Please reproduce each line of the data below as it stands.
• • • • •
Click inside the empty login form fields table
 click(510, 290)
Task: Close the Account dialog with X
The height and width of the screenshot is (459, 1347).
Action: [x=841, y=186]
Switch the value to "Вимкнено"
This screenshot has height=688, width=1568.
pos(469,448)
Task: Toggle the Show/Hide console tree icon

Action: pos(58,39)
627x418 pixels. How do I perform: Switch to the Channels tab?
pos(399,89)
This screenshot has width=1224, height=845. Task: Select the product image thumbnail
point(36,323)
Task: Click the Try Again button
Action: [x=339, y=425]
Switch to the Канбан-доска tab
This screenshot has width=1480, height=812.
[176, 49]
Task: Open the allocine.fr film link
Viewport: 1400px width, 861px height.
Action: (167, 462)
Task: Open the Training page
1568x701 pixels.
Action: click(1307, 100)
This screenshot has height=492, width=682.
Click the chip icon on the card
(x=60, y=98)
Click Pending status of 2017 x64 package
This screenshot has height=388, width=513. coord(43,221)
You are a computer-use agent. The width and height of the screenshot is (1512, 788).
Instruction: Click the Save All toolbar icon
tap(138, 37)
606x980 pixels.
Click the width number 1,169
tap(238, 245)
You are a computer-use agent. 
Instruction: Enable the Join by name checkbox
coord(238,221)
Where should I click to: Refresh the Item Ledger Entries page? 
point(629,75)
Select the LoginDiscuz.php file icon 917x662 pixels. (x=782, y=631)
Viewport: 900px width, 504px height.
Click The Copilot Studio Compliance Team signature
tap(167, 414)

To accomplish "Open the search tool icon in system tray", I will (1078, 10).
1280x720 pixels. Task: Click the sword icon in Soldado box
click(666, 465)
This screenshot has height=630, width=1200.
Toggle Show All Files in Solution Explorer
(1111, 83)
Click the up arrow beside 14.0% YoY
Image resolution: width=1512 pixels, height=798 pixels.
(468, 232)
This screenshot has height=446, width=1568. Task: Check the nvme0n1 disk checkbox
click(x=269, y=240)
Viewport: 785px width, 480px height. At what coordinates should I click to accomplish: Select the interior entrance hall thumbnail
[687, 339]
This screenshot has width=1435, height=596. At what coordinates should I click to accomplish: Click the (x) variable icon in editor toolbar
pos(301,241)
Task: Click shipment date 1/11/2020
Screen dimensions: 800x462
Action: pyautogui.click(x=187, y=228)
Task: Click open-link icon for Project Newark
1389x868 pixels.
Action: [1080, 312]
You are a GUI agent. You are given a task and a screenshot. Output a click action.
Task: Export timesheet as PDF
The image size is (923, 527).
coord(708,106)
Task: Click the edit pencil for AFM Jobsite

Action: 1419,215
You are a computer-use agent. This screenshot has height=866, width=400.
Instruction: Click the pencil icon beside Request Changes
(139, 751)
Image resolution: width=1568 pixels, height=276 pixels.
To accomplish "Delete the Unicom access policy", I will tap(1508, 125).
• • • • •
:: Exercise answer ::
Click inside the empty login form fields table
 click(510, 290)
Task: Close the Account dialog with X
The height and width of the screenshot is (459, 1347).
Action: [x=841, y=186]
Switch the value to "Вимкнено"
This screenshot has height=688, width=1568.
pos(469,448)
Task: Toggle the Show/Hide console tree icon

Action: pos(58,39)
627x418 pixels. How do I perform: Switch to the Channels tab?
pos(399,89)
This screenshot has width=1224, height=845. Task: Select the product image thumbnail
point(36,323)
Task: Click the Try Again button
Action: [x=339, y=425]
Switch to the Канбан-доска tab
This screenshot has width=1480, height=812.
[176, 49]
Task: Open the allocine.fr film link
Viewport: 1400px width, 861px height.
Action: (167, 462)
Task: Open the Training page
1568x701 pixels.
Action: click(1307, 100)
This screenshot has height=492, width=682.
Click the chip icon on the card
(x=60, y=98)
Click Pending status of 2017 x64 package
This screenshot has height=388, width=513. coord(43,221)
You are a computer-use agent. The width and height of the screenshot is (1512, 788).
Instruction: Click the Save All toolbar icon
tap(138, 37)
606x980 pixels.
Click the width number 1,169
tap(238, 245)
You are a computer-use agent. 
Instruction: Enable the Join by name checkbox
coord(238,221)
Where should I click to: Refresh the Item Ledger Entries page? 
point(629,75)
Select the LoginDiscuz.php file icon 917x662 pixels. (x=782, y=631)
Viewport: 900px width, 504px height.
Click The Copilot Studio Compliance Team signature
tap(167, 414)

To accomplish "Open the search tool icon in system tray", I will (1078, 10).
1280x720 pixels. Task: Click the sword icon in Soldado box
click(666, 465)
This screenshot has height=630, width=1200.
Toggle Show All Files in Solution Explorer
(1111, 83)
Click the up arrow beside 14.0% YoY
Image resolution: width=1512 pixels, height=798 pixels.
(468, 232)
This screenshot has height=446, width=1568. Task: Check the nvme0n1 disk checkbox
click(x=269, y=240)
Viewport: 785px width, 480px height. At what coordinates should I click to accomplish: Select the interior entrance hall thumbnail
[687, 339]
This screenshot has width=1435, height=596. At what coordinates should I click to accomplish: Click the (x) variable icon in editor toolbar
pos(301,241)
Task: Click shipment date 1/11/2020
Screen dimensions: 800x462
Action: pyautogui.click(x=187, y=228)
Task: Click open-link icon for Project Newark
1389x868 pixels.
Action: [1080, 312]
You are a GUI agent. You are given a task and a screenshot. Output a click action.
Task: Export timesheet as PDF
The image size is (923, 527).
coord(708,106)
Task: Click the edit pencil for AFM Jobsite

Action: 1419,215
You are a computer-use agent. This screenshot has height=866, width=400.
Instruction: Click the pencil icon beside Request Changes
(139, 751)
Image resolution: width=1568 pixels, height=276 pixels.
To accomplish "Delete the Unicom access policy", I will tap(1508, 125).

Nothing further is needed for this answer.